Posted in America, Law, Patents at 6:11 pm by Dr. Roy Schestowitz

Co-authored with G. Forbes

Floral frame

Summary: A debate which the patent lawyers frame as revolving around innovation is in fact just a risk to people’s lives and a driver of cartels

THERE is plenty of evidence to support the allegation that the USPTO is a defender of monopolists rather than a catalyst of innovation it pretends to be. Monopolists lack an incentive to innovate since this may disrupt their dominance or production pipeline. The New York Times is currently presenting this sob story from billionaires who profit from patents suits in life-or-death situations. It conveniently omits the real consequences of granting and encouraging drug patent monopolies. “$10 drug now $1500 after FDA grants monopoly” says this headline about a new observation that we covered in TechBytes a week ago.

Even the director of the USPTO is admitting that the assumed correlation between patents and innovation may be illusionary. A new article illustrates:

David Kappos, director of the United States Patent and Trademark Office, says the United States needs new ways to measure innovation and also to give fast-track status to green technologies.

First, Kappos says his office is looking at new ways of measuring innovation.
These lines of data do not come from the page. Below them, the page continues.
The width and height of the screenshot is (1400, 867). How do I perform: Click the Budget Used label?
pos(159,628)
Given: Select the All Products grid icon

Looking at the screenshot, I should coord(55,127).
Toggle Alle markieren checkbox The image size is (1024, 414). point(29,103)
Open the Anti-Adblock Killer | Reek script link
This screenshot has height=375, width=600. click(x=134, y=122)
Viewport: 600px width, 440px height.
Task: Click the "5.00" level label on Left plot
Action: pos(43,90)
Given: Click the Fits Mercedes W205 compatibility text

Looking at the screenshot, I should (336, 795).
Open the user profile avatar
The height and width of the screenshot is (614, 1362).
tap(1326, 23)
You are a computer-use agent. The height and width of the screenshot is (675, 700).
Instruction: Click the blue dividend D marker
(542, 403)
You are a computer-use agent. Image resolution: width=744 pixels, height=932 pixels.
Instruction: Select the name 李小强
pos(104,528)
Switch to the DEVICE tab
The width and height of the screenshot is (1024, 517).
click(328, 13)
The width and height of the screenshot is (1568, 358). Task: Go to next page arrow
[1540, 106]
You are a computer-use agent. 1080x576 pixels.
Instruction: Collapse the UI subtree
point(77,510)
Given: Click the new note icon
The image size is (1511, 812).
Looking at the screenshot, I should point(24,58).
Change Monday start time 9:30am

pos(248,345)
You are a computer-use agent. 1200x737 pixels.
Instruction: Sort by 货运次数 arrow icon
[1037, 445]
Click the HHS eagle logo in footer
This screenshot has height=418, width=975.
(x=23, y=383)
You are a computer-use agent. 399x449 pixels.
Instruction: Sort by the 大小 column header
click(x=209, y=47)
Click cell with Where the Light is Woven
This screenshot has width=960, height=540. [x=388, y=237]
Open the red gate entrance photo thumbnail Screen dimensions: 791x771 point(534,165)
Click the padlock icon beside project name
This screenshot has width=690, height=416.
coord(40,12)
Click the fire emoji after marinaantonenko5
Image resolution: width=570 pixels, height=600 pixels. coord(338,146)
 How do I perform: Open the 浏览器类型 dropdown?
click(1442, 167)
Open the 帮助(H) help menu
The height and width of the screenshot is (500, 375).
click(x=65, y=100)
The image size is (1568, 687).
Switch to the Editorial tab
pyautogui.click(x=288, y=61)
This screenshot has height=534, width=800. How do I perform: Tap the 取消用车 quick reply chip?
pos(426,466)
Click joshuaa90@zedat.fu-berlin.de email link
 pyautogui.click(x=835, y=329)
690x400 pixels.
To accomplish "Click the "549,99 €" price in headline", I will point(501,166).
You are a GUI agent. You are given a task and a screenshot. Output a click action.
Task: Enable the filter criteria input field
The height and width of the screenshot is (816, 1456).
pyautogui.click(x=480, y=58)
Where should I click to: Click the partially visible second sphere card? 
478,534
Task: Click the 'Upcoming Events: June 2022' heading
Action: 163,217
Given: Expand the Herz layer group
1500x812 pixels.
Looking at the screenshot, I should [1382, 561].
After all, open-source software, which explicitly rejects traditional intellectual property rights, powers large parts of the technology industry, such as the Android mobile operating system. Additionally, corporations often take out huge pre-emptive patents to prevent competition from forming.

As we stated a few days ago, the US claims to be addressing the problem with the patent system. However, since reducing the backlog (possibly by speeding up the approval process) is the wrong path to take, there is no indication of what can actually be done to abolish bad patents, such as the ones described here:

“For the next 45 days, Webvention is willing to license the ’294 patent for a one-time, fully paid-up licensing fee of $80,000.00 for a non-exclusive, company-wide right to use Webvention technology,” the company wrote to one of its targets.

The Federal Trade Commission has a new report titled “The Evolving IP Marketplace,” that ponders how to deal with these troublesome entities, based on a series of patent conferences that the agency held. And the vague language often associated with patents (like the above) is identified as a big part of the problem.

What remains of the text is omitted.